Ingrid Fiorino - aplicativo - Do Portal
04/10/2013Um clima descolado, envolvido por música e artistas de rua, invade a Praça São Salvador em plena segunda-feira. Para as jornalistas Rosa Maria Mattos e Aline Souza, o caldo de samba, MPB, malabares, balé, bandolê, tudo junto e misturado naquele cantinho de Laranjeiras, é mais do que um reforço ao circuito de opções culturais gratuitas que vem revitalizando espaços públicos na cidade. O programa reforça também o desejo, partilhado por número crescente de moradores da Zona Sul, de curtir a noite sem desgrudar da bicicleta. Elas fazem parte da turma que vai pedalando para a noitada, cujo avanço não é consequência só da Lei Seca. Consciência ambiental, economia, alma carioca, dias mais quentes impulsionam o pendor para as duas rodas. Bares, restaurantes e boates estudam atalhos para aproveitar essa demanda crescente, como os bicicletários móveis.
Rosa, Aline e as dezenas de jovens que chegam e saem pedalando desses lugares reproduzem comportamentos observados em metrópoles como Nova York, Roma, Paris e, claro, Amsterdã. Se por um lado sofrem menos com intempéries climáticas, sobretudo o inverno rigoroso, por outro lado eles enfrentam problemas já solucionados ou amenizados em cidades onde a bicicleta se incorporou à rotina. Aline diz que a falta de bicicletários e a insegurança ainda rondam o caminho de quem abraça a pedalada noturna. “Quando estou com a bike dobrável, eu a tranco e, por cautela, carrego o banco comigo”, conta. A amiga concorda, mas garante que, apesar de dificuldades, a opção compensa:
— Economiza tempo e dinheiro. Além do mais, o caminho de volta vira um passeio. Pedalar de madrugada acompanhada das amigas, pela Zona Sul, é parte da diversão — justifica Rosa.
A produção feminina para a noitada seria, supostamente, outra dificuldade. Bobagem, asseguram as ciclistas. Aline, de saia na altura do joelho, e Rosa Maria, de botas e short, afirmam que não há restrição na hora de escolher a roupa para sair de bicicleta à noite. “É só usar um short por baixo da saia, e encaixar o salto no pedal”, orienta Aline.

### Suas instruções
Prossiga com a matéria sobre quem vai de bicicleta para a noitada na Zona Sul, começando logo após a última frase.

### Itens
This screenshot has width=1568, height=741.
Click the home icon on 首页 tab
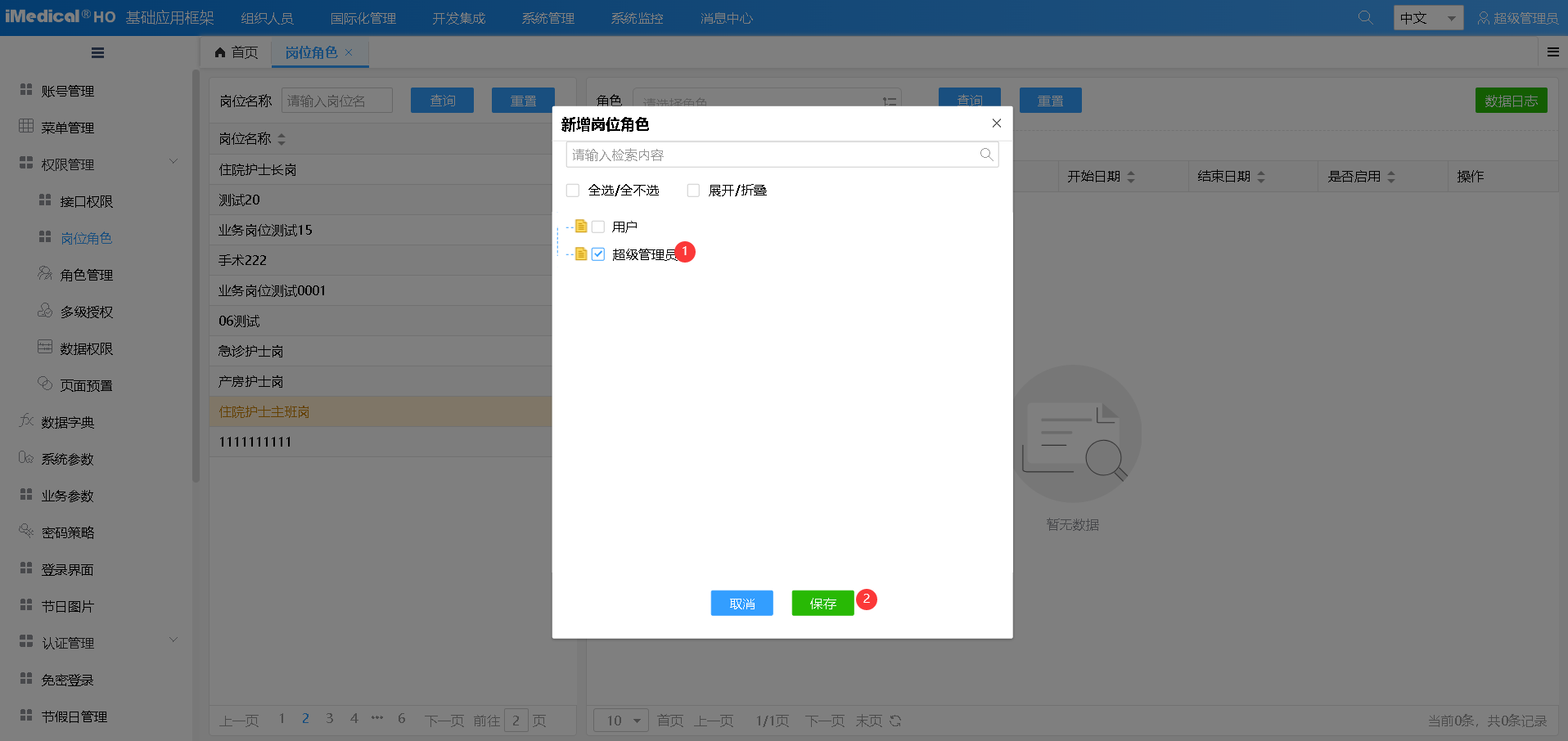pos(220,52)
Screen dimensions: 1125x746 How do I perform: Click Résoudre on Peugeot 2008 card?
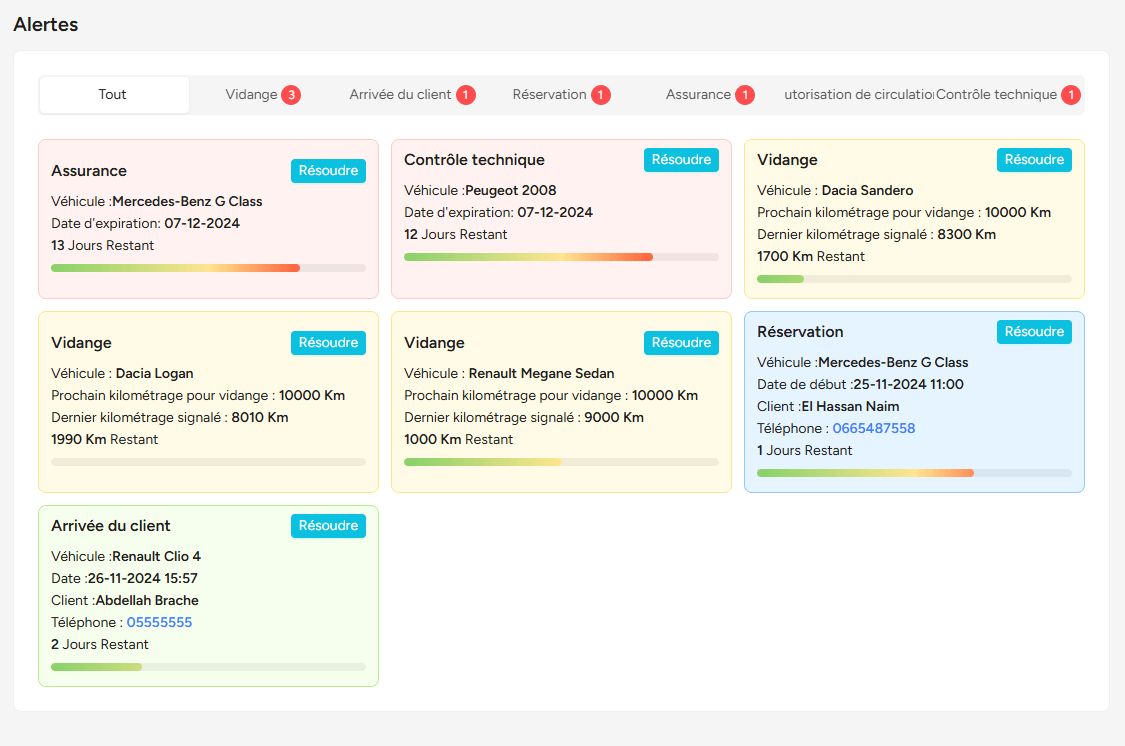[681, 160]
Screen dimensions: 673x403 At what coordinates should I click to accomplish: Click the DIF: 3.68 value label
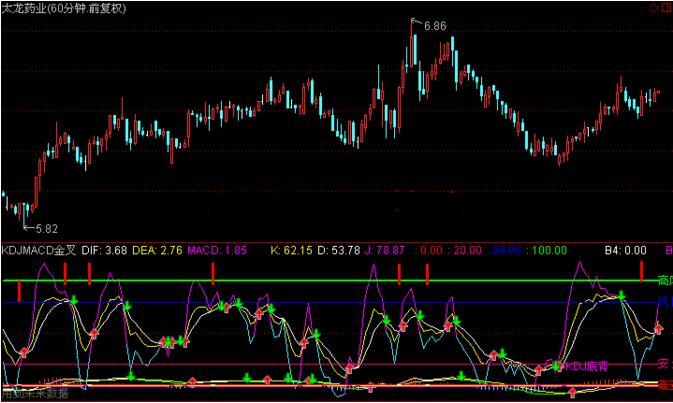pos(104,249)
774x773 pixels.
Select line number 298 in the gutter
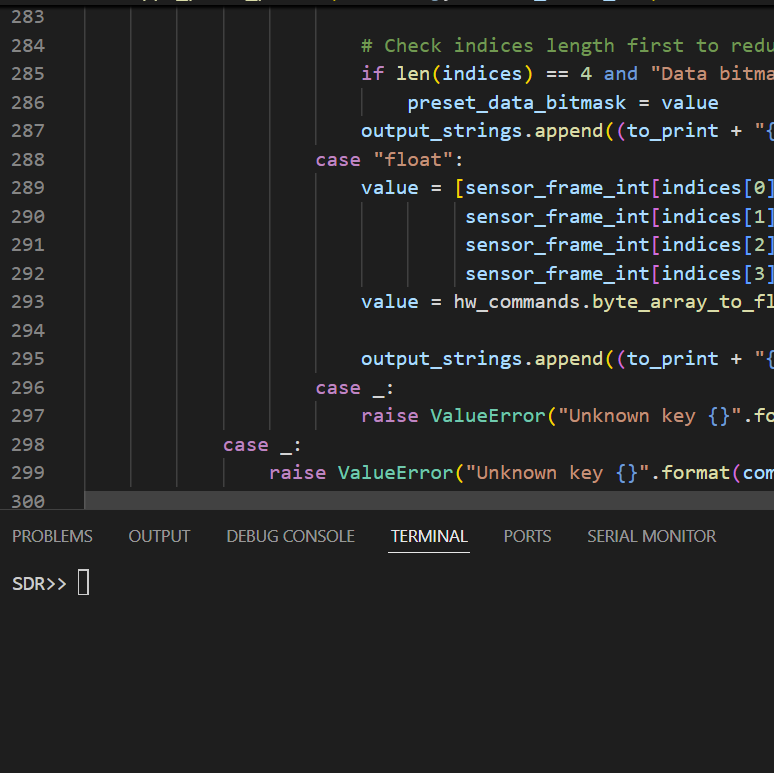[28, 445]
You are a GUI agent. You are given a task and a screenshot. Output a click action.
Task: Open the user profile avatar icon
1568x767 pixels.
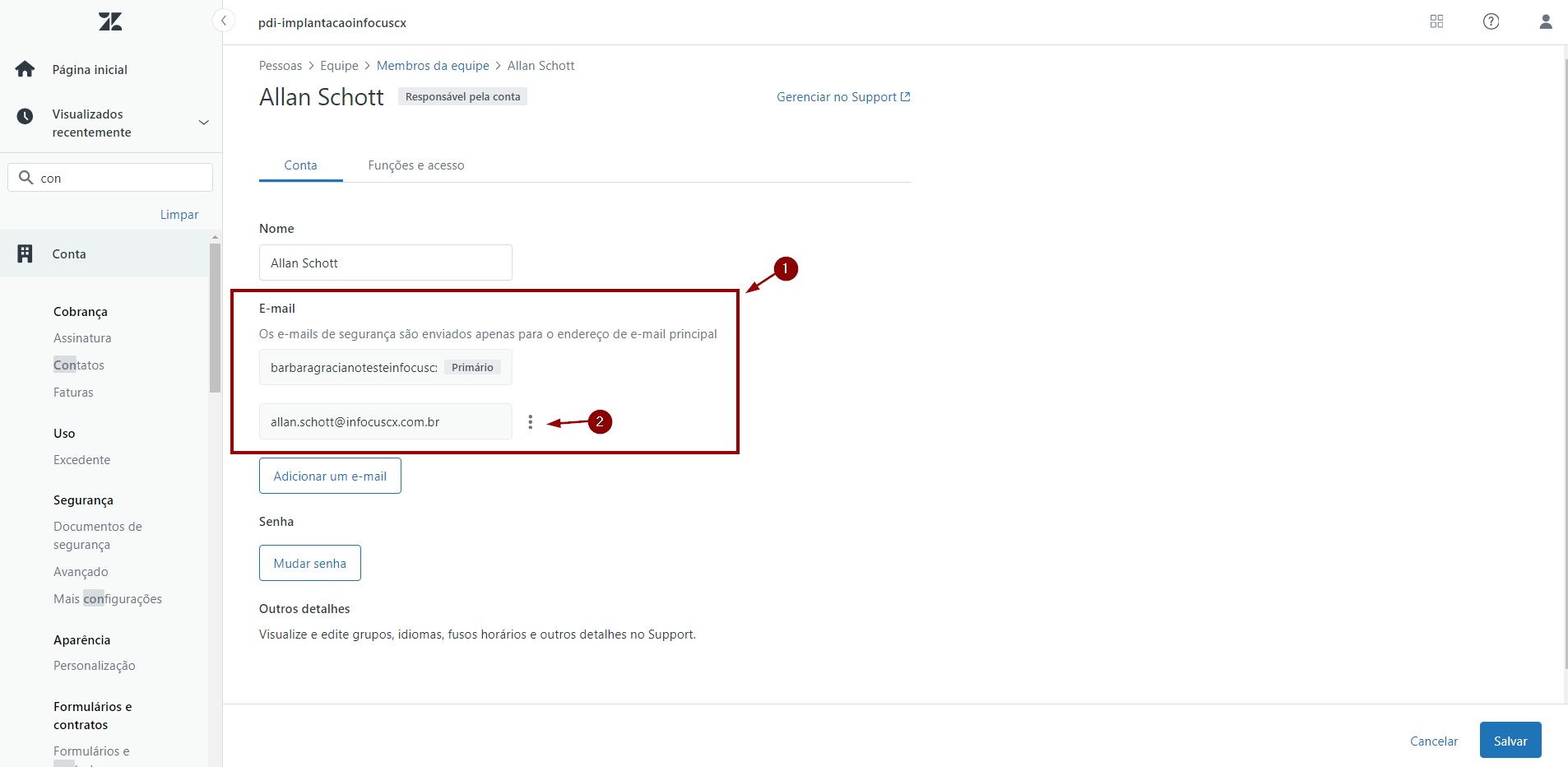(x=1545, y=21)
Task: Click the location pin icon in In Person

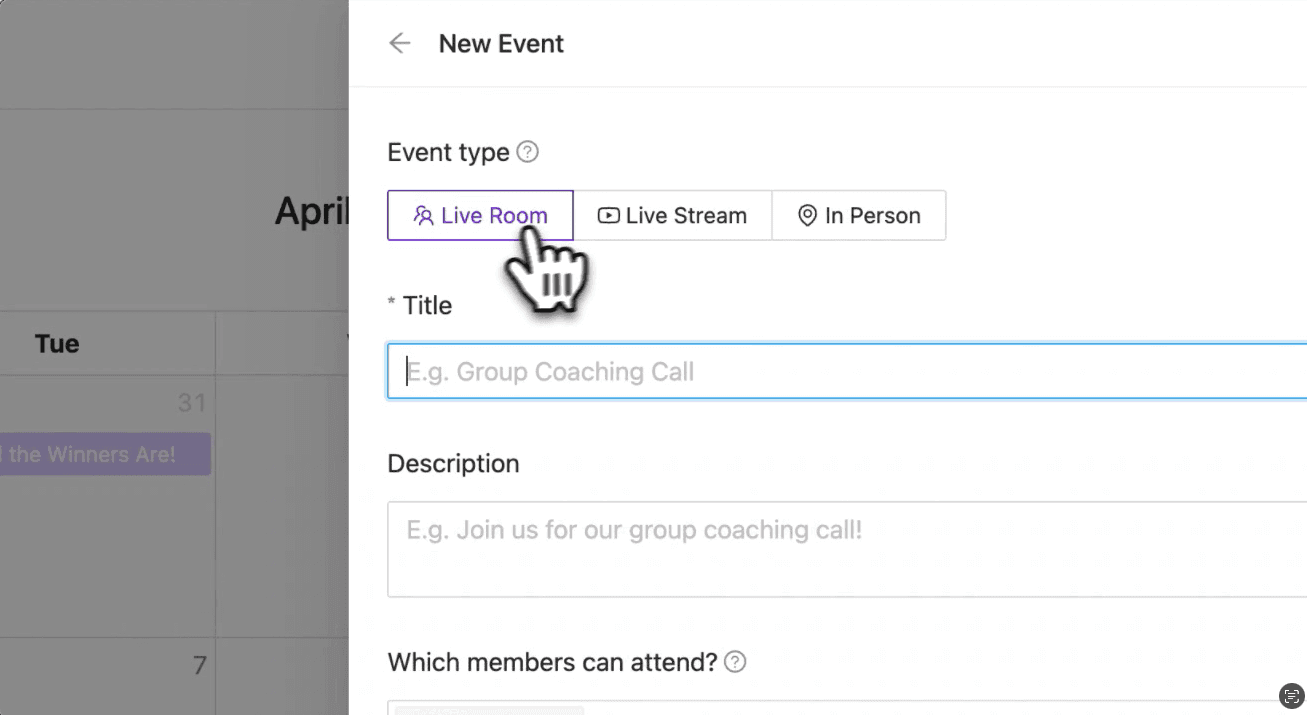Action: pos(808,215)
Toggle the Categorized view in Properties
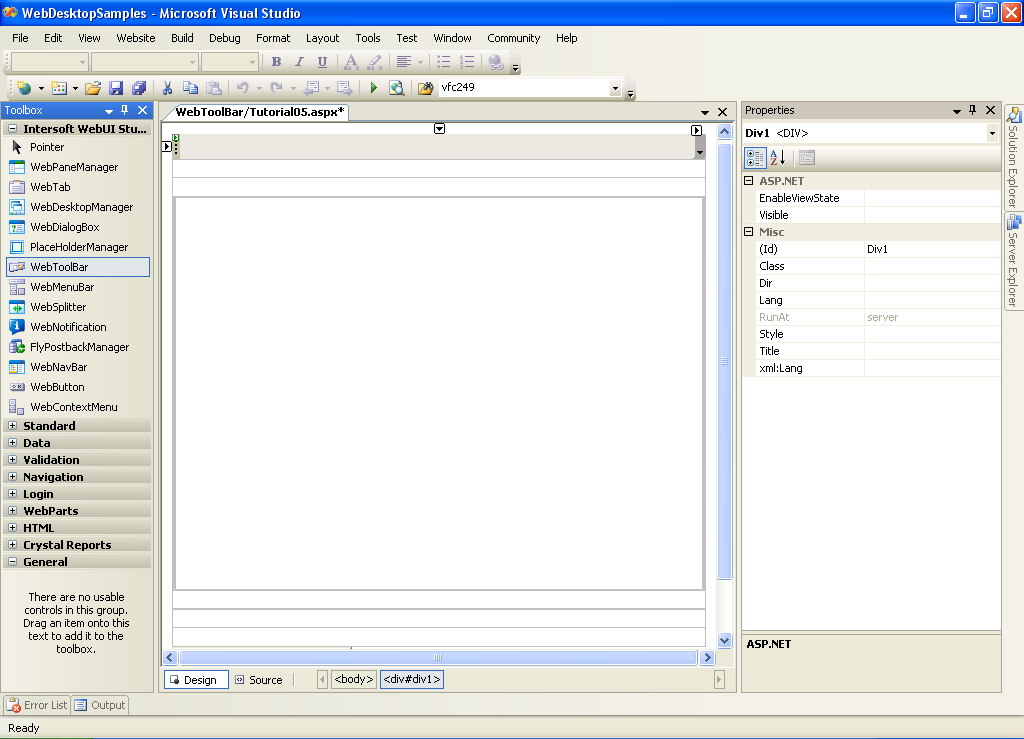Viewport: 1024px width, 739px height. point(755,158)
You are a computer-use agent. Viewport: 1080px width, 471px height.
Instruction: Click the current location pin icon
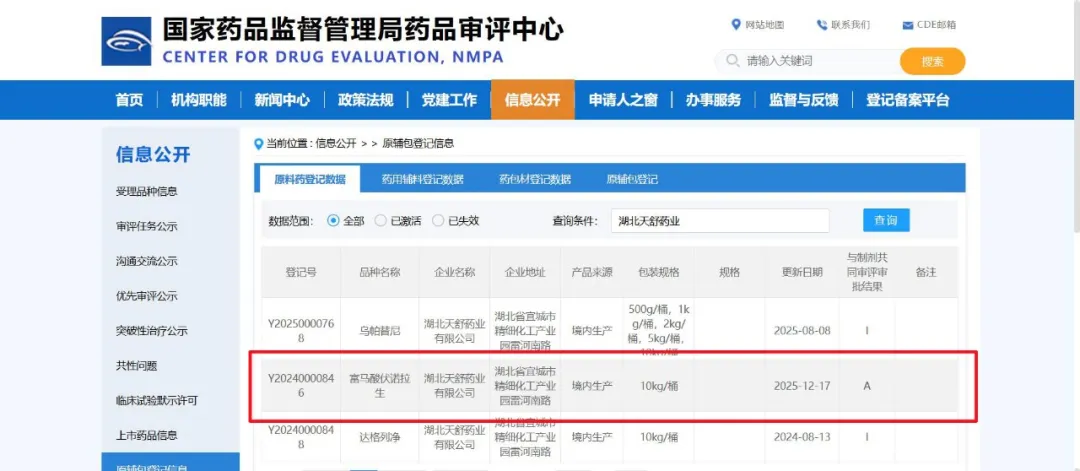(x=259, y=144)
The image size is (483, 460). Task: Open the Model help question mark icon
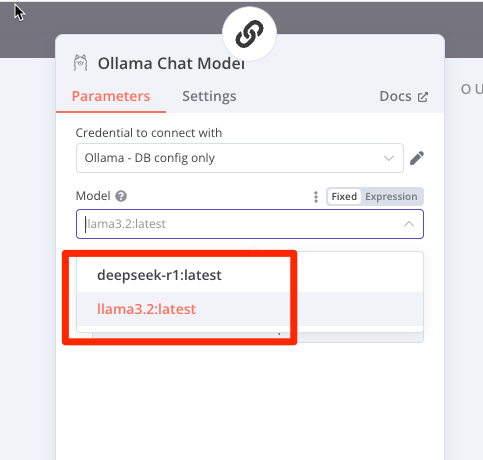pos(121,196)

### Resposta
Dominada a arte de combinar salto e pedal, Aline esnoba o automóvel. Nem pensa em tirar carteira. Rosa tem habilitação (foto), mas também "jamais trocaria a bicicleta por um carro". Até porque a magrela (como muitos cariocas a chamam) ainda tem "a vantagem de evitar a Lei Seca", argumenta. Embora seja pavimentado por diversas razões, o crescimento das pedaladas noturnas deve-se, em parte, aos que optam por deixar o automóvel na garagem a fim de evitar as blitzes na madrugada. O diretor do clube de ciclistas Transporte Ativo, José Lobo, reconhece a influência da Lei Seca, mas aponta uma adesão maior às bikes no espaço urbano:
— Se há mais bicicletas transitando durante o dia, é natural que aconteça o mesmo à noite.
A multiplicação de bicicletas na noite carioca carece de atenção do poder público, reclamam ciclistas novos e antigos. Cobram, principalmente, policiamento específico. A Polícia Militar do estado do Rio de Janeiro afirma que "está trabalhando com organização e planejamento, em parceria com a Polícia Civil, no monitoramento de determinadas áreas". Com ajuda do setor de Inteligência, promete intensificar o patrulhamento para prevenir roubos, mas admite a falta de policiamento específico para ciclistas.
Bicicletários móveis tendem a se tornam mais comuns
Já alguns empresários começam, mesmo de forma acanhada, a planejar ações voltadas para a turma sobre duas rodas. O uso de bicicletários móveis, por exemplo, é uma tendência:
— Nós do Transporte Ativo temos um bicicletário móvel e emprestamos para eventos há muitos anos. A demanda tem aumentado cada vez mais e 90% dos pedidos são para atividades noturnas — estima Lobo.
Embora se observe um avanço de consumidores de bikes em programas de entretenimento noturno, como comprovam Aline e Rosa Maria (foto), ainda é difícil precisar o impacto na economia carioca. Para o secretário executivo da União de Ciclistas do Brasil, André Soares, faltam estudos que retratem este novo cenário:
— É possível observar mudanças nas cidades médias e grandes do país, porém são necessários estudos, sejam específicos ou gerais, para fundamentar esse crescimento do uso de bicicletas à noite. A UCB está requerendo que o IBGE inclua questões relativas à posse de bicicletas no Censo e em pesquisas afins.
Apesar da falta de informação científica, a adoção cada vez mais frequente da magrela como parceira da noitada é percebida, por exemplo, na quantidade crescente desses veículos estacionada próximos a bares, restaurantes, boates. A programadora Tatiana Carvalho conta que há pouco tempo passou a usar a bike como meio de transporte, não só para se deslocar até o trabalho, mas para fazer programas noturnos. “Ver mais bicicletas paradas do lado de fora de um bar incentiva outras pessoas a deixarem o carro na garagem, e isso estimula o ciclismo como meio de transporte”, anima-se Tatiana. Já o estímulo do estudante de Comunicação Artur Rocha veio de casa:
— Fui incentivado pelo meu pai desde pequeno, sempre tive contato com a bicicleta. Não sinto necessidade de dirigir. Pedalar é sempre minha primeira opção, a não ser que chova — ressalva.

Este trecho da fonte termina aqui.